Ciudad de México, 10 de mayo (SinEmbargo).-Juan Villoro se hizo necaxista por geografía. La calle donde salía a jugar de niño estaba repleta de fanáticos rojiblancos. El escritor pronto se dio cuenta que el Necaxa no era un equipo que generaba un paro nacional cada vez que salían a jugar en alguna cancha. El club de los 11 hermanos no presumía muchos más fieles.
El futbol en los noventa convirtió a México en una tormenta eléctrica. Los Rayos del Necaxa dominaron la década con un señor de boina fina sentado en el banco. Manuel Lapuente dirigió a un grupo que hizo historia y catapultó a los contados necaxistas directo a la élite de los aficionados orgullosos de sus equipos.

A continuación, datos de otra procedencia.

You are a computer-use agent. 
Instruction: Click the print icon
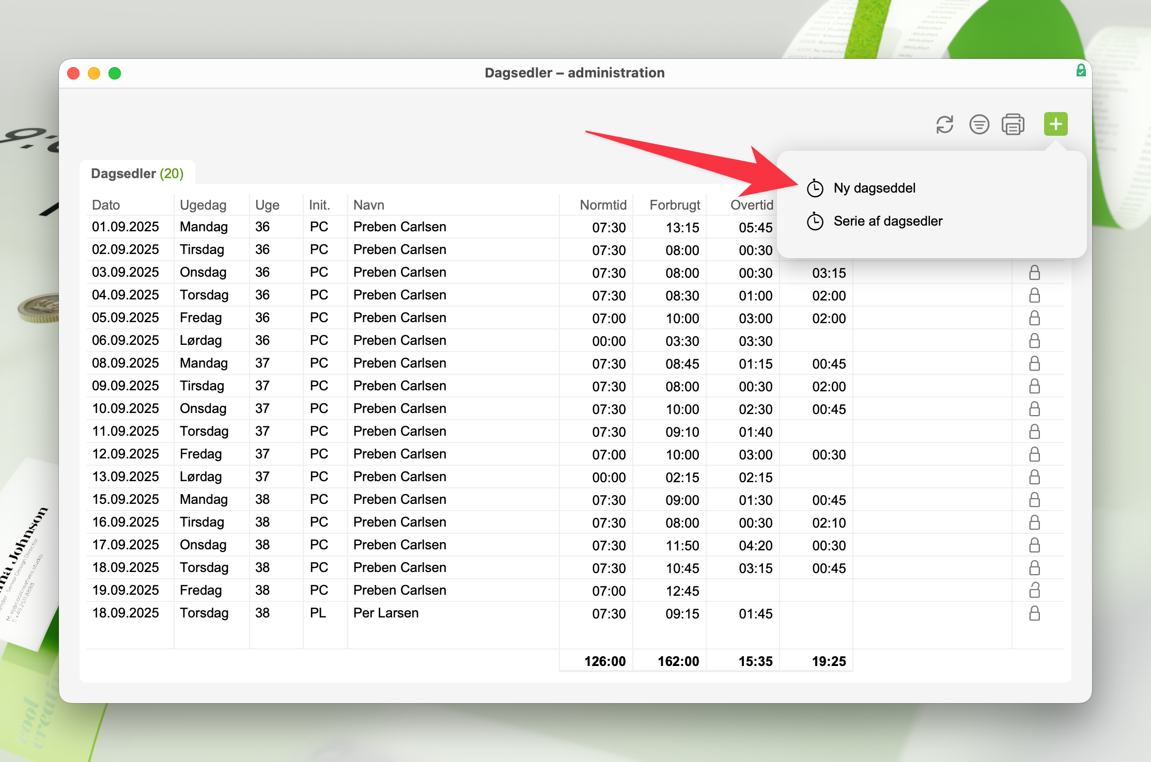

A pesar de los logros deportivos, el Azteca parecía un estadio fantasma cuando Alex Aguinaga ganaba partidos con su lento trotar y respirando con la boca abierta. En 2002, el gobierno de Aguascalientes derrumbó el viejo estadio municipal donde los Gallos habían jugado desde 1994, siempre en categorías de ascenso. En su lugar se construyó uno con colores rojiblancos y fachada europea. El Victoria nacía para albergar a un Necaxa que salía del Distrito Federal en busca de cariño masivo que dejara las cuentas bancarias sanas.

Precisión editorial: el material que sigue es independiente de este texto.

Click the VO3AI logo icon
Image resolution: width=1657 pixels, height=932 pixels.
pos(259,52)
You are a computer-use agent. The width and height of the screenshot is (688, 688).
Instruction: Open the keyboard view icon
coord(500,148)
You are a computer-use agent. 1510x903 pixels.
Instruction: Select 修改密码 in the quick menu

En el primer partido los hidrocálidos, el inmueble estuvo abarrotado. Las Chivas ganaron el partido inaugural, un presagio de lo que después vendría. Las gradas se fueron vaciando conforme a los jugadores se les veía más en acción en antros y bares que en la cancha. La nueva estirpe de futbolista profesional en Aguascalientes dibujó un paisaje de carros último modelo y mujeres despampanantes, sin mucho compromiso deportivo.
Dos descensos fulminaron la fiebre rojiblanca que había contagiado a jóvenes y niños que se entregaron al nuevo huésped. Con uno de los estadios más modernos del país, además una visita de Maradona a la casa club del equipo comparada con las mejores de Europa, Necaxa se fue perdiendo en la indiferencia de los aficionados que veían un juego aburrido en la cancha.
La lucha en el ascenso ha sabido poner a Necaxa como un equipo protagonista, desde su último descenso en 2011, los esfuerzos por volver se han quedado en esperanza con personas cabizbajas saliendo del estadio. Cada vez que los Rayos anotan un gol, unas fuentes de colores se activan atrás de la portería sur. Sin embargo, ninguna empapada al público cercano ha sido de ascenso.
El 8 de mayo los Rayos se metieron en la final de ascenso del clausura 2013 frente a Toros Neza. En el juego de ida en tierra mexiquense, Necaxa fue borrado del campo perdiendo 3-0. Villoro nunca aprobó la marcha de su equipo al centro del país. Para el escritor, se llevaron al club para que los japoneses, trabajadores de la planta Nissan ubicada en la ciudad, fueran al estadio y no se aburrieran. Hoy en el juego de vuelta, las gradas estarán repletas. Japoneses e hidrocálidos verán a su equipo intentar revertir el marcador. Matar la indiferencia y reconvertirla en fe, es el objetivo.